Hey guys! Hope the weekend treated you well. I spent a great four days with the boy, and now I’m gearing up for some power packing.
I loved your responses to my spinach burgers; they’re well worth making, and I’d love to hear about it if you try them! In the meantime, excited to share my first truly summery recipe of the summer: a vegan summer vegetable gratin with crispy eggplant and Daiya cheese.
As you may have noticed, when I’m either a) very busy, or b) away from M, I tend to revert to what I’ll call my “foundational” eating style. This means mostly raw food, lots of chia pudding, lots of nutrient dense salads, lots of blended salads, lots of wraps and spreads and sushi rolls and grain bowls. That’s about as complex as it ever gets. It’s not particularly exciting, but it’s how I like to eat, and as I mentioned in my post last week on staying healthy under deadlines, it’s important to stick to the tried-and-true.

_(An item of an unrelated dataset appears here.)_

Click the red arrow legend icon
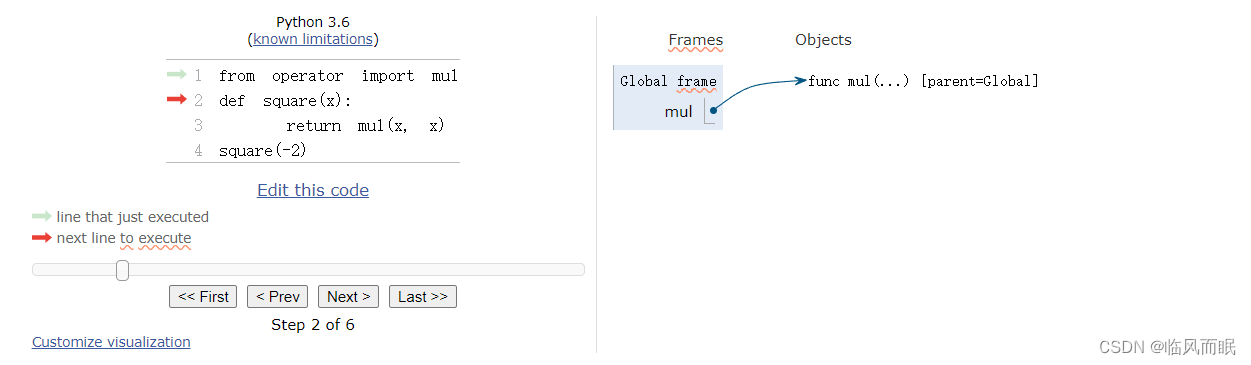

Even so, I write a food blog. And cooking is one of my most cherished and lived-for activities. Nothing makes me happier than cooking a wonderful vegan meal, and I’m so excited to be settled in DC so that I can start making some truly blog-worthy meals for M and for me.
And for you guys, too.
The following gratin (or “gray-tun,” as my Dad would say), which M and I devoured on Thursday night, was the first non-nutrient dense salad or zucchini pasta dinner I’d had in a while. It was inspired by Kath and Matt’s summer squash gratin, which I made a note to make a long time ago, but I added breaded eggplant. It sounds complex, because it involves a lot of steps, but believe me when I say that it’s a very accessible and straightforward dinner: you just have to work piecemeal.
The key to the gratin turning out well is that you salt and pat dry your vegetables before you bake them: they’re all very watery, and it’s important to both season and dry them out with salt before you assemble the gratin, lest it end up a watery mess. Sounds annoying, and this technique is no friend to those on low-sodium diets, but if you consider that there’s no salty sauce in this recipe, and if you take care to serve it with a salad or sides that aren’t high in sodium, it’s nothing to worry about.
Vegan Summer Vegetable Gratin (vegan, GF if you use brown rice bread crumbs, soy free)
Makes 6 pieces
2 small summer squashes, sliced into 1/4 inch thick slices on a slight diagonal
1 large eggplant, sliced vertically into 1/4 inch thin slices
1 cup almond or rice milk
1 cup whole wheat or brown rice bread crumbs (I love the brown rice ones)
2 tsps oregano
2 beefsteak tomatoes
1 1/2 cups daiya cheese
3 cups finely chopped fresh basil
Salt and Pepper
1) Sprinkle the eggplant and the tomatoes with a generous dose of salt and let them sit for about 30 minutes.
2) While you do this, set oven to broiler, and sprinkle the squash slices with salt and pepper till nearly crispy (but still moist). When they’re done, set them aside. Reduce oven heat to 400 degrees.
3) Pat eggplant and tomatoes dry with some pressure, to ensure that they’re on the dry side. Mix the oregano into the bread crumbes in a wide bowl or on a plate. Dip your eggplant slices in the almond or rice milk, then dredge them in the bread crumbs and transfer to an oiled or parchment lined baking sheet.
Also place tomatoes on an oiled or parchment lined baking sheet.
4) Place tomatoes and eggplant in the oven. After 15 minutes, flip the eggplant slices over. After about 20 or 25 minutes, check the tomatoes: if they’re soft and browning, they’re ready and you can remove them, leaving the eggplant in the oven. (If not, give them another 5-10). After 30-35 minutes, or when the eggplant is brown and getting crispy, it’s ready.
5) Mix Daiya and basil together in a bowl.
6) Reduce oven heat to 350 degrees. Layer 3-4 slices of the eggplant in a small casserole dish.
Top with about 1/3 of the Daiya mixture.
Top with the summer squash…
…then the tomatoes.
Top with another third of the Daiya mixture. Finally, layer 3-4 slices of the eggplant on top, and cover that with the remaining third of Daiya and basil.
Bake for 10-15 minutes, or until the Daiya is totally melted. The vegetables will be slightly crispy from the baking, the Daiya will be decadent and tangy, and your tastebuds will be over the moon. Promise.
What a nice way to celebrate early summer. And now that my finals are over, summer really is here—in spite of the slight upheaval that’s ahead of me.
What are you most excited to cook this summer? And what’s the first thing you tend to make when you’re in the mood to go above and beyond the usual?